**Sayfa Alıntısı:**
-=-=-=-=-

Aziz okurlar ve sahip olduğu; tarih bilinci, tarih şuuru ve insanoğlunu yaratılmışların en şeref ve onurlusu yapan milli ve manevi değerlerin izdüşümü olan milli şuur ile geçmiş ve bugün, şimdi ve gelecek arasında anlamlı bağlar kurarak çocuklarımızı ve gençlerimizi geleceğimiz olarak görme feraset ve iradesine sahip, bu irade ve niyetle mensubu olmaktan gurur ve onur duyarak milletiyle övünen, bir elinde profesyonelce yürüttüğü mesleğiyle ilgili yeterlik alanlarını ifade eden en güncel ve mutlak doğruya en yakın değerde modern ve çağdaş eğitim-öğretim ve bilgi teknolojileri, diğer elinde benimseyip özümseyerek berraklaştırdığı ve daha anlaşılır hale getirip ayrım gözetmeksizin bütün insanlığa katkı sağlayacak medeniyet değerlerine dönüştürdüğü kadim milli, manevi ve kültürel değerler olan civanmert öğretmenlerimize sonsuz selam, sevgi ve saygılarımı iletiyorum.

-=-=-=-=-

**Veri kümesi öğeleri:**
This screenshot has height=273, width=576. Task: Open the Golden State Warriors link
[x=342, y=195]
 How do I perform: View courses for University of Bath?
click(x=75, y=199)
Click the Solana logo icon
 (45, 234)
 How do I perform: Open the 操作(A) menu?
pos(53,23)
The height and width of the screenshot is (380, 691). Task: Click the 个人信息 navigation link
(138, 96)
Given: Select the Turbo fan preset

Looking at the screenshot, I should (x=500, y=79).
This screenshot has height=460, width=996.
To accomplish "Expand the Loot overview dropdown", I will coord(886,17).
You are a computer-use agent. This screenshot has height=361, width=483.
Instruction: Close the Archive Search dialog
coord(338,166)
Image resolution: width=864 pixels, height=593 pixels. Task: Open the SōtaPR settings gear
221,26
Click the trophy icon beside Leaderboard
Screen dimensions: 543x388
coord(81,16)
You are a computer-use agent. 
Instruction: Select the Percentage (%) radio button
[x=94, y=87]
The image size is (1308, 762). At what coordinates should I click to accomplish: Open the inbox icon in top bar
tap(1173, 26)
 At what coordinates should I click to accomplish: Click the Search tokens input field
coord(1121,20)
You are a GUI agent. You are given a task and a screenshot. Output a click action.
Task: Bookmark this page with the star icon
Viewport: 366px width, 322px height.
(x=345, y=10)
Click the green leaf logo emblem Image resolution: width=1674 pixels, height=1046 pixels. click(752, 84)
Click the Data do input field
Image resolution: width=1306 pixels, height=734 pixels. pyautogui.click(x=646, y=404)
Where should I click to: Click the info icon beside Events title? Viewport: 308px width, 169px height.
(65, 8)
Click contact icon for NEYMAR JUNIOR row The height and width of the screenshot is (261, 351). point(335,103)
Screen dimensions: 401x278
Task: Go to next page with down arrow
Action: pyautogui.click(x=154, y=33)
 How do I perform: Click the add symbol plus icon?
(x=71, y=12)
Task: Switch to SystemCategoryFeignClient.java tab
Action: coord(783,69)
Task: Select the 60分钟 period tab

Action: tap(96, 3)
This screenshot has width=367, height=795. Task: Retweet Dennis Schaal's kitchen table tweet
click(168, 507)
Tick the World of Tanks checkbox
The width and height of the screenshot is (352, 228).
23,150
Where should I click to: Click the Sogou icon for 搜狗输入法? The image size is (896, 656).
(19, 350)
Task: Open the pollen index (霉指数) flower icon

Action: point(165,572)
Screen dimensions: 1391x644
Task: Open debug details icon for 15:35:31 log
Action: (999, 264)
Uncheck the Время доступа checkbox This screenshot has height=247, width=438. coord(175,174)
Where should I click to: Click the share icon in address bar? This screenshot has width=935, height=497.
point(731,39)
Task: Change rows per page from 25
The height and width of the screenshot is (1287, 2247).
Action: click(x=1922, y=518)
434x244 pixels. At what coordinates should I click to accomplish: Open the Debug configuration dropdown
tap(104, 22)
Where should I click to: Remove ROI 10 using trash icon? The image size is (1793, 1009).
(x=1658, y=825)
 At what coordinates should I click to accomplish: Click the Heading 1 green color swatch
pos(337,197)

-=-=-=-=-

Öğretmenlere seslenen metnin sonunda yazar öğretmenlere neleri iletiyor? Hepsini sıralayın.

Sonsuz selam, sevgi ve saygı.